Adj. Professor John Skerritt

And I guess the final question… I said that was going to be the final, but we've had one more that's quite of interest to this group. Is, what happens in New Zealand, say, if people are admitted in hospital? Is there a general view they let them… And that was related a bit to my prior to surgery question. But if you're admitted to hospital, even for a non-surgical procedure, is there general acceptance of vaping areas where people can continue to vape?

Dr George Laking

Yes, still out on the doorstep, which is unsatisfactory, in my view. And actually coming from the Māori perspective, we're supposed to be looking after people. We shunt them out onto the doorstep to engage in their habit. And it's not really all that. It's not really an example of care in my book.

Adj. Professor John Skerritt

I think, given we're now five past seven, I'd just like to thank our friends who pro bono offered, with a little bit of encouragement, but you came forward tremendously. And it's been fantastically educational. And I think speaking on behalf of my Australian colleagues, we've got a lot to learn from your experience. And thanks so much for offering up your time and your wisdom tonight, especially given it's later at night for you.

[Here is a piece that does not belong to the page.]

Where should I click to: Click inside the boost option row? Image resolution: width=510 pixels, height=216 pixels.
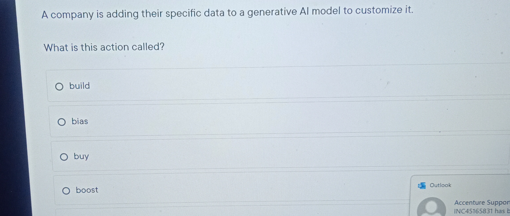coord(186,190)
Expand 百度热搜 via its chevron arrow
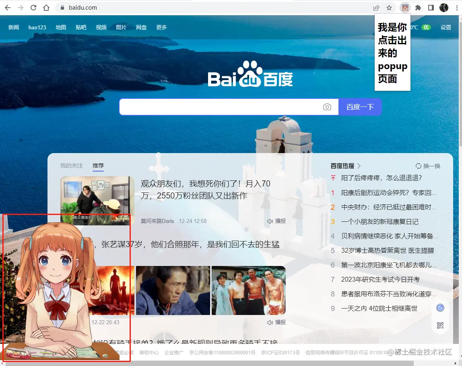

And seeing a peak. We had 109 people online. And I'd like to thank all the Australians who are online. We particularly ask questions around the New Zealand experience. And as some of you have questions about the Australian experience, we've captured them. We will point you towards our website. But if there's other particular questions that we will review that we may not have answered, we'll add them to our Q&As.

But thanks so much, everyone, for your participation this evening. Have a good night. And I know I learnt something and I'm sure the rest of you did too. Thanks very much.